1) Transport Through A Simple Magnetic Barrier (50 pages) A simple magnetic barrier is a single, unipolar magnetic field peak generated by a cobalt rectangle on the surface that has only one edge in the active area of the device. The additional resistance caused by this type of barier was first demonstrated by V. Kubrak et al. [Physica E 6, 755 (2000)] and subsequently extended to barriers of larger amplitude, e.g. in Proceedings ICPS 25 and Proceedings of 8th MMM-Intermag. In addition to the results already published, my thesis also presents Monte Carlo simulations. The simulations clearly show that scattering-assisted transmission and electrons skipping along the device edge (some kind of "edge states") both contribute to the conduction across large-amplitude barriers. Some experimental results at temperatures well below 1K are also shown, and the observed conductance steps or oscillations may be the first evidence for the special quantum states within the barrier.
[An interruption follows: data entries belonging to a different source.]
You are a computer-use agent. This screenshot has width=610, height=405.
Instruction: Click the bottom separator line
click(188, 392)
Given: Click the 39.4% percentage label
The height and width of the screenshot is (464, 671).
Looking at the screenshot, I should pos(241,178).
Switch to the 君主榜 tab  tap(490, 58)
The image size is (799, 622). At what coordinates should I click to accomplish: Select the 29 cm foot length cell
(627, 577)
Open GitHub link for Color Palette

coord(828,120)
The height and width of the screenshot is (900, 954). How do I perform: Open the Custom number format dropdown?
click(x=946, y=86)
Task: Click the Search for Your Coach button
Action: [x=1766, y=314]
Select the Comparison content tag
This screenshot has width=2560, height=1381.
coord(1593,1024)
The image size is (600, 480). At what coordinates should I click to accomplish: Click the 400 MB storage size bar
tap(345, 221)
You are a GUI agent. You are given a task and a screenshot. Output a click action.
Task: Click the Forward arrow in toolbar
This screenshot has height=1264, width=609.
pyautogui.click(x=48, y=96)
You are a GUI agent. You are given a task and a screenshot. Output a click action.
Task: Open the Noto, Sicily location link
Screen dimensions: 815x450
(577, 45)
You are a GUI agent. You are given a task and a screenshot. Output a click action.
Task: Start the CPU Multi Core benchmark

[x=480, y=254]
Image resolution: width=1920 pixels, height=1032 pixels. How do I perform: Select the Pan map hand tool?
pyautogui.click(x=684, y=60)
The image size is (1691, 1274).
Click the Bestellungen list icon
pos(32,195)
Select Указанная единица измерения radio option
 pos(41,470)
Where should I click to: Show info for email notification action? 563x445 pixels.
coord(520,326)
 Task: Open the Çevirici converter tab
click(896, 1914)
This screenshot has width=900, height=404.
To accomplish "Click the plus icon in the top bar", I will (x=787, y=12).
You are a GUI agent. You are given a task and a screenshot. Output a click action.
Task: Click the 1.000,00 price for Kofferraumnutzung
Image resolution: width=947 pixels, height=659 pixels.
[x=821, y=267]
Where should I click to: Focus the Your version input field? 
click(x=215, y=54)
2) Transport Through A Sign-Alternating Magnetic Barrier (36 pages) In contrast to the first system, a bipolar magnetic field modulation is obtained by a thin cobalt stripe running across the Hall bar. This barrier type was first demonstrated by V. Kubrak et al. in [Physica B 256-258, 380 (1998)]. It was subsequently demonstrated that the dependence of the resistance on the magnetization state of the cobalt stripe can be used to infer hard-axis magnetization curves of the stripe [Appl. Phys. Lett. 74, 2507 (1999)]. In my thesis, these results are complemented by results from further samples and a discussion of two theoretical models. Although the Monte Carlo simulation and a semiclassical snake-orbit model both show that scattering into and out of the snake-orbits (trajectories trapped at the zero-field contour in the centre of the barrier) influences the overall conduction through the barrier, neither is able to explain the experimental results quantitatively.
3) Transport Through Arrays Of Sign-Alternating Barriers (26 pages) The final chapter discusses the magnetoresistance due to ferromagnetic gratings when the external field is applied in the plane of the 2DEG. In these systems, a resistance component proportional to T^2 was recently observed by Overend et al. [Physica B 249-251, 326 (1998)] and by Kato et al. e.g. [Phys. Rev. B 58, 4876 (1998)]. This T^2 component was ascribed to electron-electron umklapp scattering from the periodic magnetic field modulation. My thesis presents new results (not yet published elsewhere) showing that the size of the T^2 component is the same for periodic and aperiodic gratings, ruling out umklapp scattering. The semiclassical model for the magnetoresistance (predicting a MR proportional to the resistivity and thus approximatly linear in T at low T) is also discussed in more detail than elsewhere.